EXCERPT:
- - - - -

Tennessee Citizen Action supports safe, adequate and affordable health care for all citizens and endorse programs and initiatives which will provide wider coverage options for children, families and seniors. We have been at the forefront of efforts to reform the prescription drug program operated through Medicare to eliminate penalties and gaps in coverage and allow the government to negotiate with the drug companies for better prices.
More than two months after Tennessee Citizen Action asked the Tennessee Department of Commerce and Insurance to investigate a possible pattern of over-charging by the state’s largest medical malpractice insurer, state officials have refused to review the company’s rate-setting history. A current request for rate changes, however, remains under review.
State Volunteer Mutual Insurance Co. (SVMIC), which supplies liability coverage to the vast majority of physicians in the state, filed a rate request with the Department earlier this year to lower its malpractice rates across the board. The filing indicates that some high-insurance-cost medical specialties – including OB-GYNs – will see reductions of as much as 15 percent.
Bill Mason, executive director of Tennessee Citizen Action (TNCA), which represents the interests of consumers in such areas as health care, patients’ rights, and consumer safety, saw the rate request as proof positive that SVMIC’s premium rates have been excessive. “That filing was a long-overdue admission not only that Tennessee’s doctors have been overcharged, but also that the scare tactics of the insurance industry that there is some sort of malpractice lawsuit ‘crisis’ in this state is simply false,” Mason said.
In an initial inquiry to Commissioner Leslie A. Newman on May 30, and in a follow-up letter of June 28, Mason asked for an examination of SVMIC’s substantial reserves and cash flow to determine whether past premium rates have been excessive and whether SVMIC’s premium rates should be reduced even further than the level requested by the company in its current filing.

- - - - -

SOURCE DATA:
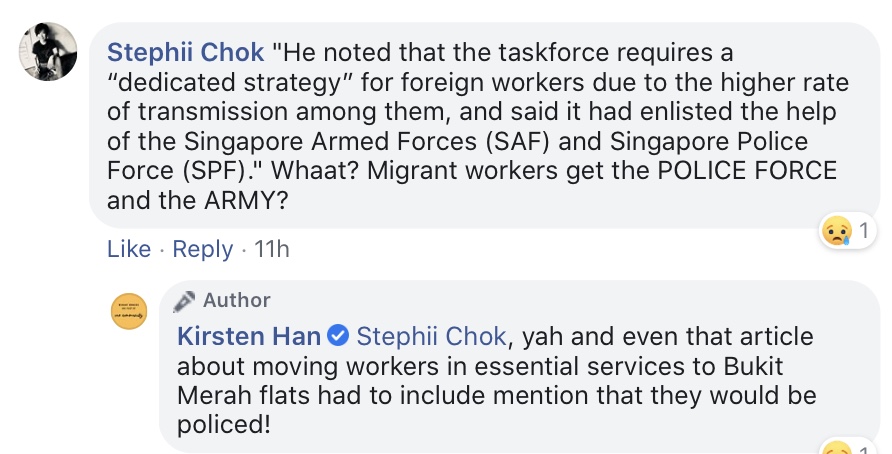Click the pencil icon beside Author
This screenshot has width=892, height=454.
coord(184,300)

- - - - -

Rewrite the part of the malpractice insurance text between "In an initial" and "its current filing.", inclusive, changing "letter" to "memo". You can set the lines aside.

EXERCISE ANSWER:
In an initial inquiry to Commissioner Leslie A. Newman on May 30, and in a follow-up memo of June 28, Mason asked for an examination of SVMIC’s substantial reserves and cash flow to determine whether past premium rates have been excessive and whether SVMIC’s premium rates should be reduced even further than the level requested by the company in its current filing.